2. The Countrywide plot-point changed the context. In classical terms, true plot-points are only those actions that genuinely change the state of play. Given the potential implications of a Countrywide collapse, the BofA deal did just that. While once positioned as a pure predator, the deal put Lewis in the position of actually having to deny that he did the deal for the benefit of humanity.
Lewis, 60, insists that he bought Countrywide for his shareholders, not the greater good. "In no way did any government agency call us prior to encourage us," he says. "I can't say they weren't glad that we did it. But we did it on our own."

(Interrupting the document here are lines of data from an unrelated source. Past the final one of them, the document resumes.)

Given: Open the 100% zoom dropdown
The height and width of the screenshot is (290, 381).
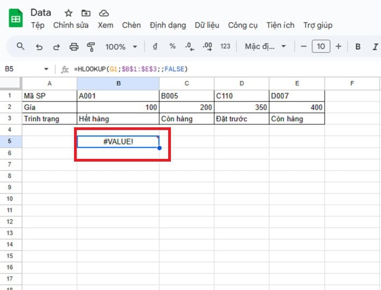Looking at the screenshot, I should (121, 47).
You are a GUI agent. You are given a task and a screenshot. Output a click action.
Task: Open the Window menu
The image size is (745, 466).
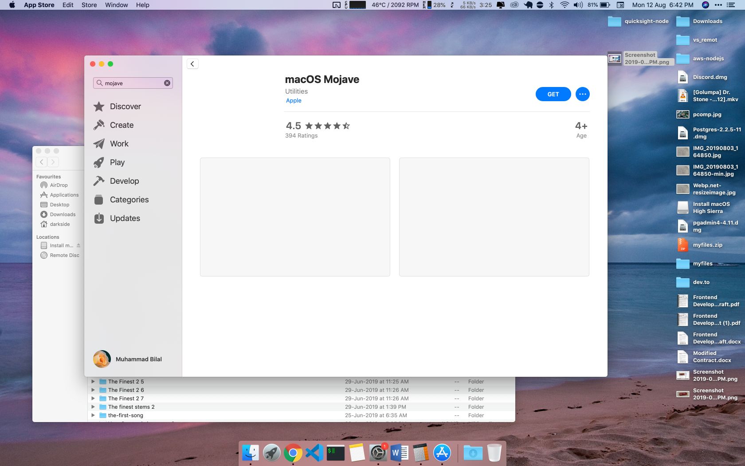coord(116,5)
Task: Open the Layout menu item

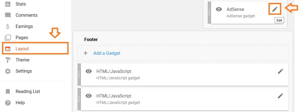Action: (22, 49)
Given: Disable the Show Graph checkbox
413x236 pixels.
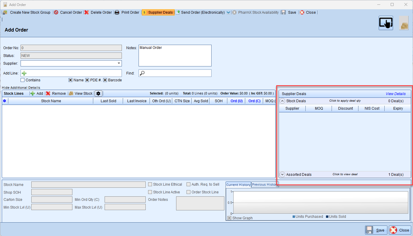Looking at the screenshot, I should point(229,218).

The lesson? Ridding the business world of Angelo Mozilo can be very good for your image, no matter how tin your ear may have been in the past.
Even more so, the specific nature of the Countrywide disaster creates much a better backdrop for Lewis personally. In the Journal story, Lewis was an angry boot-strapper griping about "blue-bloods." In the Time piece, the former mortgage-rejectee becomes the great empathizer with embattled home-owners.
Once the deal closes later this year, Lewis pledges to do right by Countrywide's borrowers. "We will bend over backwards not to foreclose," he says. "We will find a way to work things out."
So has Lewis joined the ranks of the seasoned CEO charmers? Nah. While the Journal story seemed to have certainly opened his eyes to the public perils that come with being a CEO, Lewis still burns with unusual competitive intensity. Even when talking about the importance of listening, he can't help pointing out to Thottham that he's good at it, and some people aren't.
"I don't feel the need to be a dominant force through talking first or talking the most. That's not one of my needs," he tells me in an interview at the North Carolina bank's office in midtown Manhattan. "Listening can be a competitive advantage. Some people just can't do it."
But Lewis will be fun to watch. Highly competitive alphas who are willing to learn have been know to will themselves into growing completely new appendages.